The defence was bolstered by the inclusion of Gael Andonian, a French born Armenian international who has spent time at Marseilles (his home city), Dijon and Veria in the Greek top flight.

He is 23 years old, stands 6’1” tall and has 22 caps for Armenia, the land of his parents. He looked a decent player and I would not be surprised if he was offered some sort of contract. Maybe we could arrange for Papy Djilobodji to go and play for Ararat Yerevan in return – if they wanted him.

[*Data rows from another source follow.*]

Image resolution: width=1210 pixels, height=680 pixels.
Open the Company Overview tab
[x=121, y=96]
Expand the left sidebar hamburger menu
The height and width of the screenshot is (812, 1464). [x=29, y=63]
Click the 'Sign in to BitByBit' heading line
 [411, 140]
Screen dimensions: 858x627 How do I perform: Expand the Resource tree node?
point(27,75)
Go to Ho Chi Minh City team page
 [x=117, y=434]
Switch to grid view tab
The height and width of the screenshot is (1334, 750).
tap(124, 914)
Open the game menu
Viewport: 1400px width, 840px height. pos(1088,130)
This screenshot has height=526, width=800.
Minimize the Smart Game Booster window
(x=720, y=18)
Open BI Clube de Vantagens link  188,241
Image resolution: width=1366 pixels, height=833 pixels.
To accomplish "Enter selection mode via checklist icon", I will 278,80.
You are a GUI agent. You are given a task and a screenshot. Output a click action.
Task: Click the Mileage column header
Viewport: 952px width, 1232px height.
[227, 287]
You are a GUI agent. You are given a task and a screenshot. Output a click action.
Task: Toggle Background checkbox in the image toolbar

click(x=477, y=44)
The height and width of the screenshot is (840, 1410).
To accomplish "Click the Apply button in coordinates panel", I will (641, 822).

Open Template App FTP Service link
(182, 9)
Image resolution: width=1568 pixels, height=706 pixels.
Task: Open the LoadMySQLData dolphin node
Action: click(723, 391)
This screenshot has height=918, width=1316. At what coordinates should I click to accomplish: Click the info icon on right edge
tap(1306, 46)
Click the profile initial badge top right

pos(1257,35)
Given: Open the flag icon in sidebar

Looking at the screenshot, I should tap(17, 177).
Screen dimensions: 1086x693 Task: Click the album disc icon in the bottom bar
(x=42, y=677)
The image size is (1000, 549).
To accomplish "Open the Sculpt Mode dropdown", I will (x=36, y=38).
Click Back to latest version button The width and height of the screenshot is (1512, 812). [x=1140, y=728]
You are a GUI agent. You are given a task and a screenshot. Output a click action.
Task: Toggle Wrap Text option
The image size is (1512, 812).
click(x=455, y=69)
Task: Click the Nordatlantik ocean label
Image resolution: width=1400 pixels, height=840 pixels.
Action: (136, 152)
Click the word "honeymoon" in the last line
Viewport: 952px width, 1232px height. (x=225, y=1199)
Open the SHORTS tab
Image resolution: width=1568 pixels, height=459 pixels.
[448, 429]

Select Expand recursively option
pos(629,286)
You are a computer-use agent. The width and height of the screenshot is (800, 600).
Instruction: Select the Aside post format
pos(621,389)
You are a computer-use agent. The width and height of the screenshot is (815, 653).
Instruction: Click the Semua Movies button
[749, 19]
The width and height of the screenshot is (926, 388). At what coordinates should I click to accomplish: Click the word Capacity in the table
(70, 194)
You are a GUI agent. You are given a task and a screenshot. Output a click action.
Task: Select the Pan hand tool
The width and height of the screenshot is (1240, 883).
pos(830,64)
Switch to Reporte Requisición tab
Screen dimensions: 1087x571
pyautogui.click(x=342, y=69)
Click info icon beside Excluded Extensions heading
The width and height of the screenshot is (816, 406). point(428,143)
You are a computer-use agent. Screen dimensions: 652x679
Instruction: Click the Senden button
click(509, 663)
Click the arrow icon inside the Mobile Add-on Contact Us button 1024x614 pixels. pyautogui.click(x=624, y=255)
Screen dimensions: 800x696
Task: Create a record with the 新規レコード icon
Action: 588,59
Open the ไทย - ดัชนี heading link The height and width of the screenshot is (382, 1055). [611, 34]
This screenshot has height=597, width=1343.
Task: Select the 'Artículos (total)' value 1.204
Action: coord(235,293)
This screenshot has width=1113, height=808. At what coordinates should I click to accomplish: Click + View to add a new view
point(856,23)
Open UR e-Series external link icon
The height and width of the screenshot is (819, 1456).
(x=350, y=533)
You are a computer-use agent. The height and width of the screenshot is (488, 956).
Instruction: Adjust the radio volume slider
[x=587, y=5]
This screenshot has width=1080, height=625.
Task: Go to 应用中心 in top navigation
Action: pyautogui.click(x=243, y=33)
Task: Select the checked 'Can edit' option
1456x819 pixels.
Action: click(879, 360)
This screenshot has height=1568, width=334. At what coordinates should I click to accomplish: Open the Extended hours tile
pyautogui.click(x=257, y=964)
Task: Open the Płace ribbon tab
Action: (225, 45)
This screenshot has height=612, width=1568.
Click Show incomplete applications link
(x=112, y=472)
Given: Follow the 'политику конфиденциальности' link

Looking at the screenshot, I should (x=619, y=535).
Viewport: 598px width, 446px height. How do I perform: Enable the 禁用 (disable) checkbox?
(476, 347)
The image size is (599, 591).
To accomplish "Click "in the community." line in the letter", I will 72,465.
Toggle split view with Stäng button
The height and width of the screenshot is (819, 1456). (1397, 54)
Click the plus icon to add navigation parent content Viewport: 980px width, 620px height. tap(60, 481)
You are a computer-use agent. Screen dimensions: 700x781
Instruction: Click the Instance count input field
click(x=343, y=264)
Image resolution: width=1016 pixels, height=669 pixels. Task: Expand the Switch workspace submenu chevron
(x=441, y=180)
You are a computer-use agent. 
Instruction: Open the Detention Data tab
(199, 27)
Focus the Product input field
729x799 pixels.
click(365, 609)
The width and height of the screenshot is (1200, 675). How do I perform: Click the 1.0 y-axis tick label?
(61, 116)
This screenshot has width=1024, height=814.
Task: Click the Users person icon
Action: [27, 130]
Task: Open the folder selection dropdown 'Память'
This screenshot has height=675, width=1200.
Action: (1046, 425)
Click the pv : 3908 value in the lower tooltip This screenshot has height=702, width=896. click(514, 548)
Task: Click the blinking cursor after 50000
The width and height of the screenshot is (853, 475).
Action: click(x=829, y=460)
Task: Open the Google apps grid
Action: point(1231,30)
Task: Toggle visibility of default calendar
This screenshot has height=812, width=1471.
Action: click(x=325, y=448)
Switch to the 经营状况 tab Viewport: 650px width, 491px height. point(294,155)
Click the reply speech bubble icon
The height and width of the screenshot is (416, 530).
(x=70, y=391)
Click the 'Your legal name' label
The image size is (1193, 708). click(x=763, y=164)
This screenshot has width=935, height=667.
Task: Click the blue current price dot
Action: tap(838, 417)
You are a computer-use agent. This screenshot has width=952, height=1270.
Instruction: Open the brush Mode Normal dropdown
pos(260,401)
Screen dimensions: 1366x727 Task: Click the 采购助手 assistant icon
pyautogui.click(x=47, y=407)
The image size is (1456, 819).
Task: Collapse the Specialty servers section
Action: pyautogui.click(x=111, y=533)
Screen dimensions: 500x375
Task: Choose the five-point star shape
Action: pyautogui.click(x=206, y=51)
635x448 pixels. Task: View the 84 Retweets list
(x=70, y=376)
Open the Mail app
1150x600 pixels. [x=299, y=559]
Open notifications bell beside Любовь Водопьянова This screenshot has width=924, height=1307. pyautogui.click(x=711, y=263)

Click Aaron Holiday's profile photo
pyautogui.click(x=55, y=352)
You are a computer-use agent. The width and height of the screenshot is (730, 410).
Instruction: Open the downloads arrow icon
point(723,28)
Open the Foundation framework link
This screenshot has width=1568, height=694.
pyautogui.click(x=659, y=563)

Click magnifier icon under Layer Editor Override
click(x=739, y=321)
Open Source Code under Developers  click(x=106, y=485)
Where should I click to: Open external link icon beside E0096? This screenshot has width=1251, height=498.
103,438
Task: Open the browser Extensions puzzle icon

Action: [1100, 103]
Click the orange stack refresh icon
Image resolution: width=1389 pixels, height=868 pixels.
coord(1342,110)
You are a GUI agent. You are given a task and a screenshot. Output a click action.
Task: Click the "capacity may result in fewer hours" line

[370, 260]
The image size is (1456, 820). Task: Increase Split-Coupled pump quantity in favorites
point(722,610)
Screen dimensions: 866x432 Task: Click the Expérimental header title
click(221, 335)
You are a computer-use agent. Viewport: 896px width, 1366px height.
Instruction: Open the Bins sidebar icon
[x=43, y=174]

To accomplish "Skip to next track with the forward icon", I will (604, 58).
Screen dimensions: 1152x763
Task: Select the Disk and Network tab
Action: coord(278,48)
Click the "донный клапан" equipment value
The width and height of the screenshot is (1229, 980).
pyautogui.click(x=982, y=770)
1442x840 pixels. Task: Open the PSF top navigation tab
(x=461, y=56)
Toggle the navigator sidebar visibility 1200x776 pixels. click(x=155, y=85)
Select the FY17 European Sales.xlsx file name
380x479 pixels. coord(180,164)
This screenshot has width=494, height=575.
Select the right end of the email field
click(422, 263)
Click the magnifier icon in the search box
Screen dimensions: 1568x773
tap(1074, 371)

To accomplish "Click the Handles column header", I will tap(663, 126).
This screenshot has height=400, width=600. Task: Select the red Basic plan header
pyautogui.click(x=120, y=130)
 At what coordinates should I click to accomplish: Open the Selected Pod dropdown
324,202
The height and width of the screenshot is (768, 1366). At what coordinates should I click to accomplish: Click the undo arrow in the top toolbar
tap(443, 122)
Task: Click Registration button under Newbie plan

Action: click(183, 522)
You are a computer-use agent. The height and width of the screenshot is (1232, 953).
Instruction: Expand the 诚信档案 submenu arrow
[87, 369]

He looked composed and cultured, read the game well, passed the ball as effectively as anyone and tackled cleanly and competently – so unlike our own dear Papy.

Mikoyan

As an Armenian, he no doubt looks to Henrikh Mkhitaryan as his sporting hero and maybe to Anastas Mikoyan as his political guide and mentor. He was the great survivor of Soviet politics, a man who was a contemporary of Lenin, Trotsky, Stalin, Khrushchev and Brezhnev and was the perfect Party apparatchik. He watched friends, comrades and enemies disappear into the mortuary or the gulag (same thing really) and always emerged as a survivor. He was about to be purged in 1953 when Stalin had his stroke and died and he became a prominent figure in guiding Khrushchev to the top of the party and aiding him with his de-Stalinisation policies and rising to Deputy Prime Minister. It was said of him that “the rascal could walk across Red Square in a rainstorm without an umbrella without getting wet. He could dodge the raindrops.”.

And now back to the football. Albion started well, looked quicker and sharper but we gained a foothold in the game and when their centre half Kyle Howkins failed to live up to his name by howkin’ the ball over the Bob Paisley Centre, the impressive Luke Molyneux nipped in and chipped Brad House in the Albion goal to open the scoring.

Molyneux was busy for the 63 minutes that he was on the pitch and he went off to a round of generous applause from the 186 hardy souls who turned out on a wretched night. His replacement, Jack Diamond, was to make his name a few minutes later. As for Molyneux, he may well be in the first team squad tonight.

In the meantime, Andorian’s central defence partner, Jack Bainbridge, who, up until this point, had appeared to benefit from the Armenian’s presence, dropped a short back pass to keeper Anthony Patterson. He came for it, stopped, retreated and was left embarrassed as Kyle Edwards rolled in the equaliser.

It was set for a Baggies Boing-Boing, but Diamond had other thoughts. Latching on to a ball played out from the defence, he ran at the 35-year-old Tyrone Mears playing at full back, beat him and fired in a shot at the near post which may just have taken a touch from a defender before beating House.

And that was the end of the scoring. As the Throstles tired, Kimpioka came into the game with some effective running which offered much relief to our hard-working defence and midfield, a midfield in which Adam Bale was outstanding. He looks keen and well disposed to a run out in subsequent EFL Trophy games.

We floated on air back to the car and listened to the eulogies being delivered to Alastair Cook by Michael Vaughan, Graham Gooch and Andy Flower. A fine batsman and an all-round decent bloke was the considered verdict of all three. I wonder what Gael Andonian’s view on Cook was?